В человеке первично Добро. Если бы в стране за труд платили достойные деньги, а не жалкие подачки – сколько бы родителей не спилось, сколько детских судеб не было бы искорёжено. По этому поводу в машине снова вспыхивает ожесточённый спор.
– Не путай тёплое с мягким. Вон, китайцы за кусок хлеба ломят – мировую державу отгрохали.
– То китайцы. А русскому человеку вынь да положи справедливость. Без неё, справедливости, ему и жизнь не жизнь, и сахар горек.
В основном книги достались плечистым и крепким, с ближней скамьи. Последнюю я протягиваю ушастенькому замухрышке. Он берёт с оглядкой, робко, недоверчиво и обречённо: отберут за первым углом.
Впрочем, воспитатель отбирает книги у всех: подарки подарками, а инструкция инструкцией. Книги он должен просмотреть: не пронесла ли я в них чего запретного. Наркотики или маляву. И самому ознакомиться с содержанием: нет ли там нецензурных мыслей и выражений. И раздаст он их, в отличие от меня, справедливо. Самым достойным: за хорошее поведение и за учёбу, победителям конкурса.
Нынче трудно добровольно заставить читать книги у малоизвестного автора. Да чего там – просто заставить читать. Человека нужно отодрать от телевизора и надеть наручники, арестовать. Надёжно изолировать от общества, посадить в четыре стены за толстую решётку (не вырвешься, голубчик!), замкнуть на ключ, окружить колючей проволокой и злыми собаками – и может, для надёжности, даже заковать в кандалы. Попался! Чтобы уж никуда не делся и читал как миленький.

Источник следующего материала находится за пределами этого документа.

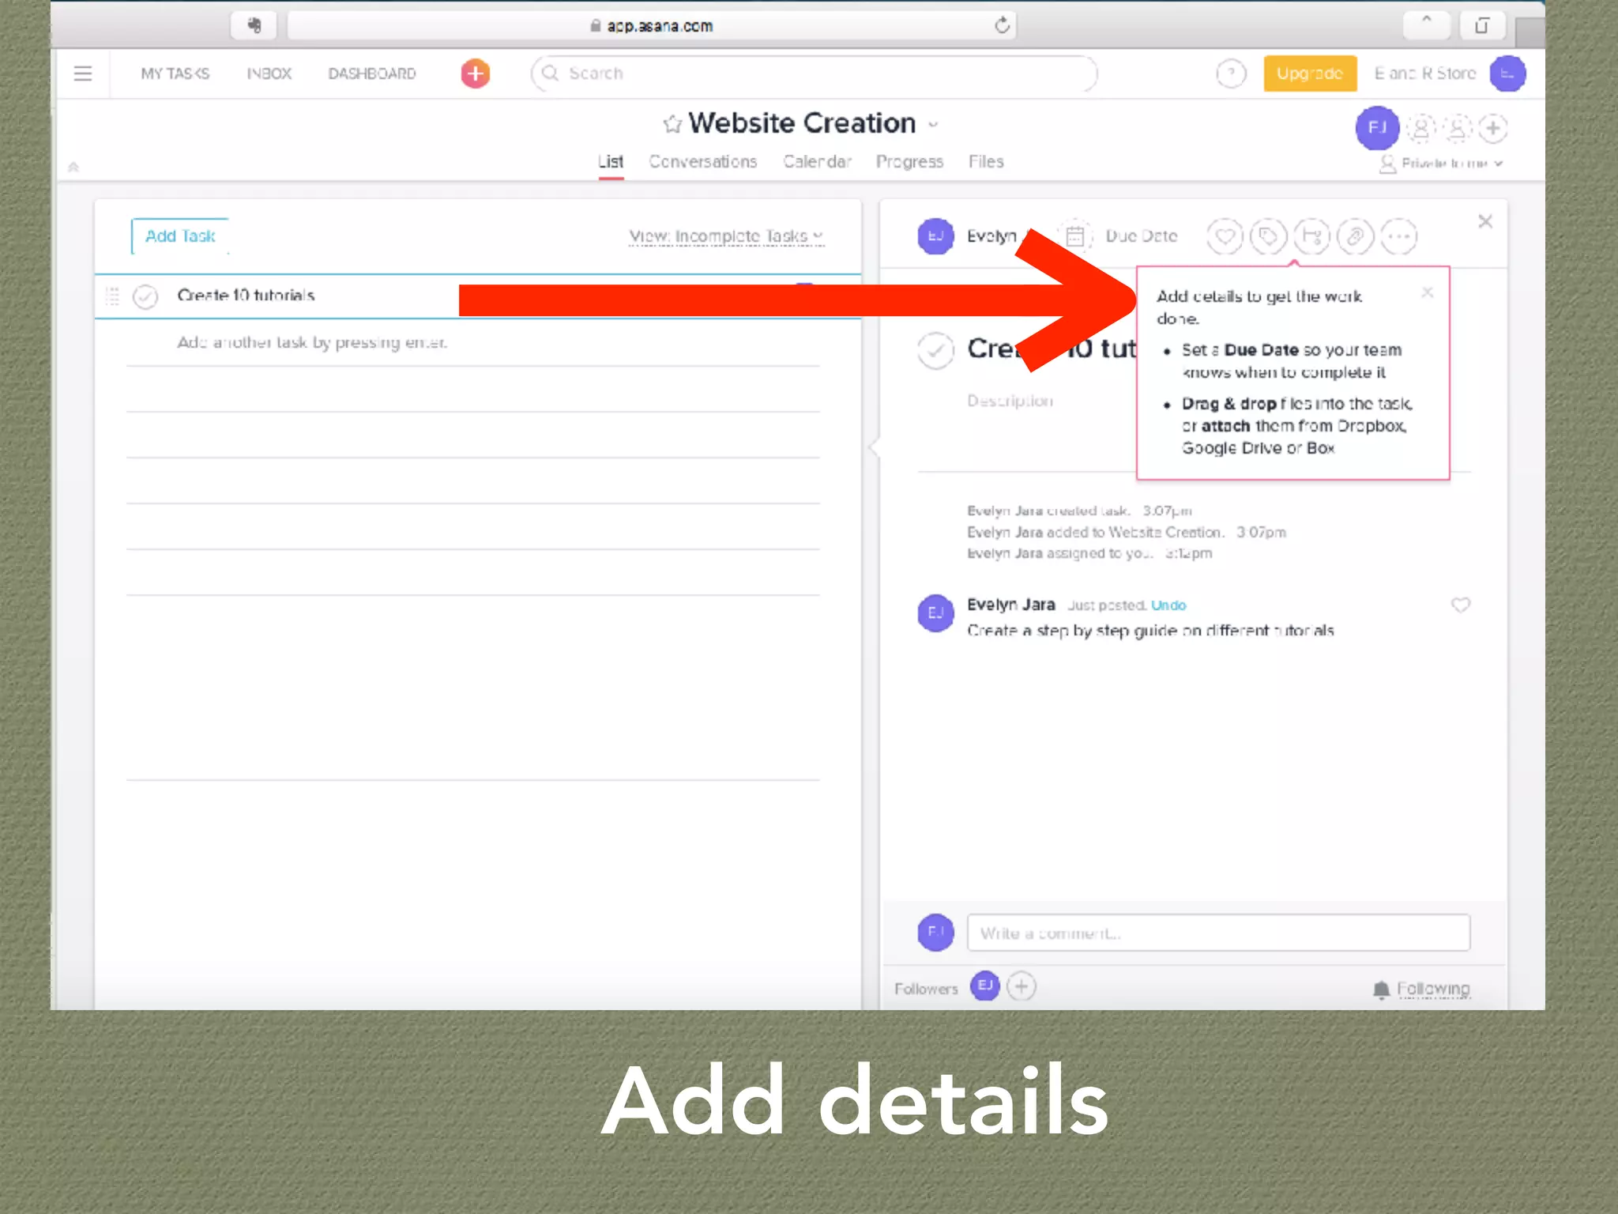Click the Upgrade button
The width and height of the screenshot is (1618, 1214).
pos(1309,74)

С самого начала наш маршрут определён следующим образом: воспитательная колония для несовершеннолетних в городе И. – следственный изолятор в городе Г. – женская колония общего режима в городе С. Кольцо – только не золотое, а железное – замкнёт мужская ИК строгого режима в пригороде Я.

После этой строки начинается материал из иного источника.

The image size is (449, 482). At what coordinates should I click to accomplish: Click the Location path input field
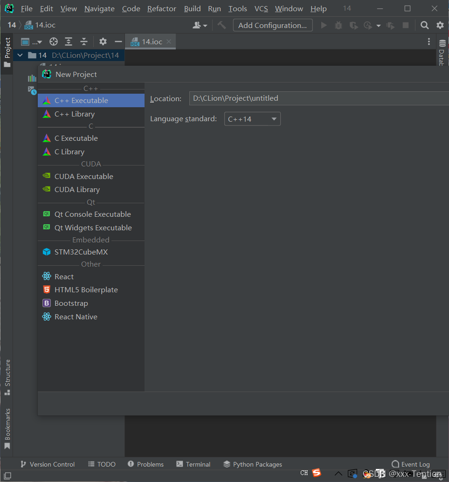pos(317,98)
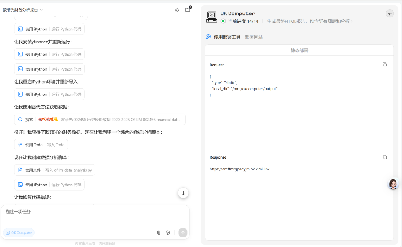Click the green progress status dot
Image resolution: width=402 pixels, height=247 pixels.
coord(224,21)
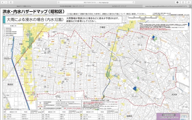Image resolution: width=192 pixels, height=120 pixels.
Task: Click the city.nagoya.jp address bar
Action: tap(96, 2)
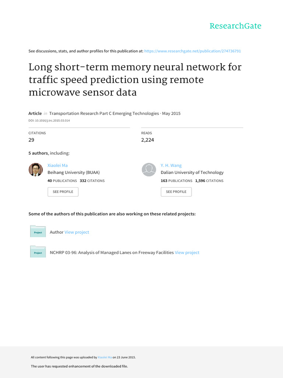The image size is (283, 378).
Task: Click Beihang University (BUAA) affiliation text
Action: tap(74, 172)
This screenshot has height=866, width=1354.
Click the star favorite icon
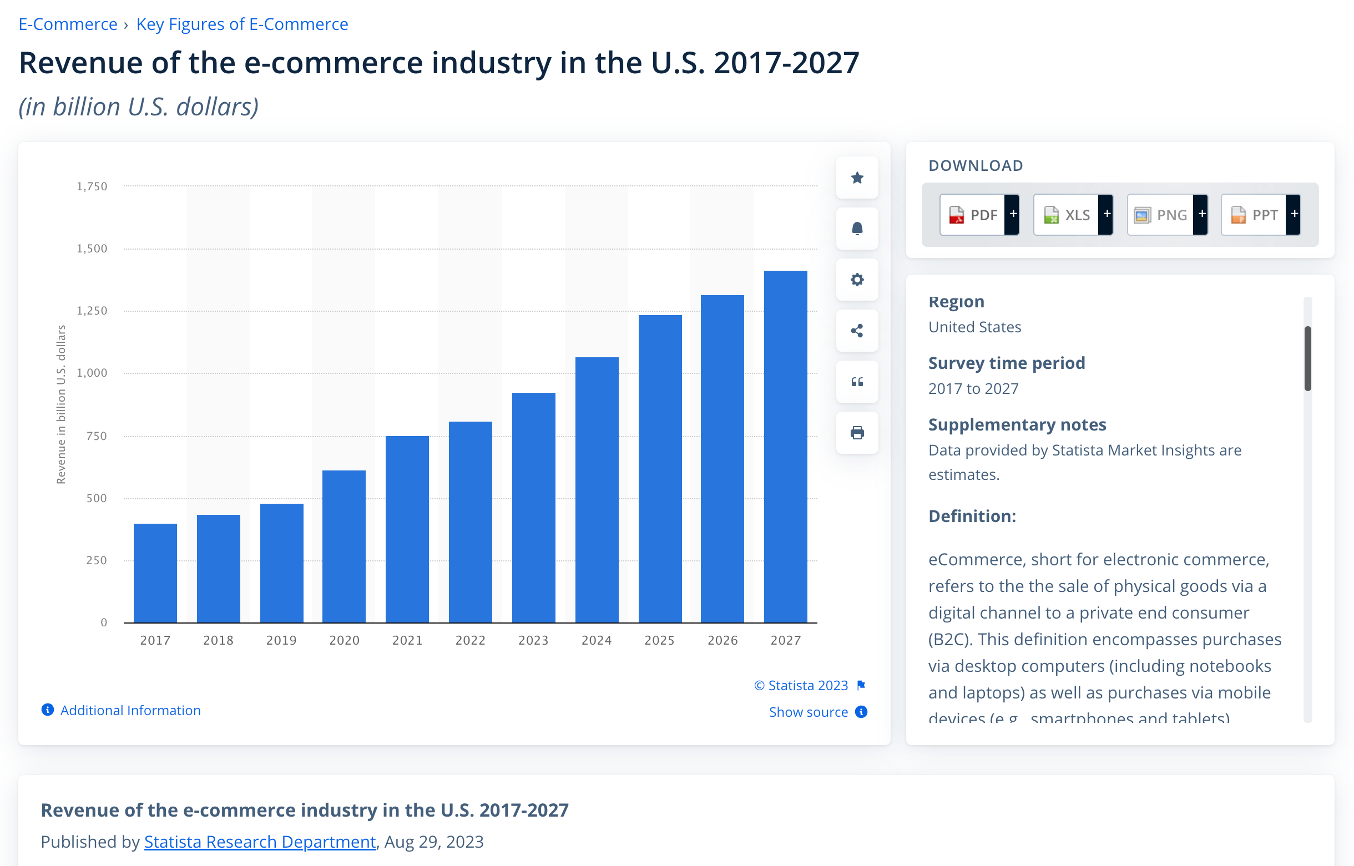[x=857, y=178]
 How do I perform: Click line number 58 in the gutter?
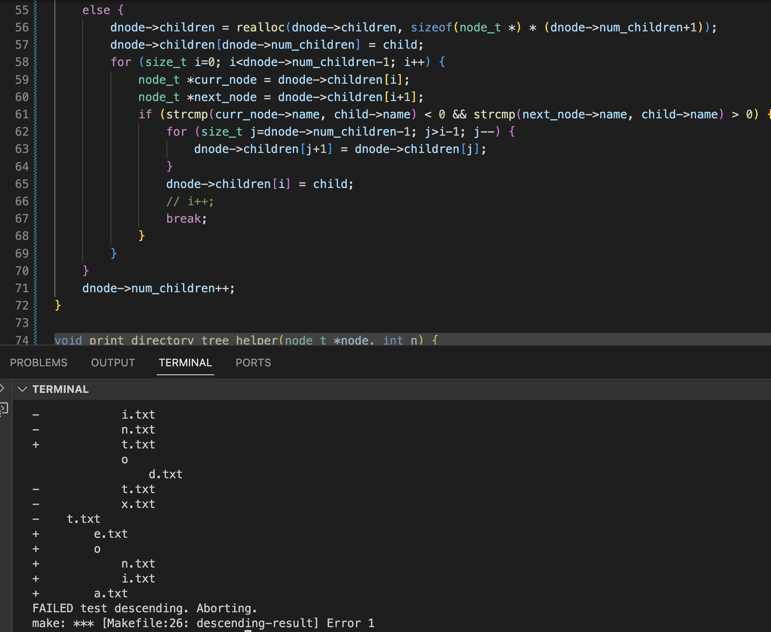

От сумы и тюрьмы не зарекайся. Не приведи Бог, окажешься за решёткой – и так это скромненько, как бы между прочим, обронишь: «А тут у вас в тюремной библиотечке мои книжечки лежат…». Глядишь, гражданин начальничек – ключик-чайничек подобреет, распорядится перевести в камеру суше, теплее. Лишнюю передачку разрешит, свиданку с родными или ещё какую поблажку.
Это мы похохатываем, перетаптываясь у ворот следственного изолятора. Хотели попасть за решётку? Да без проблем. Не забыли прихватить кружку, ложку и пару белья?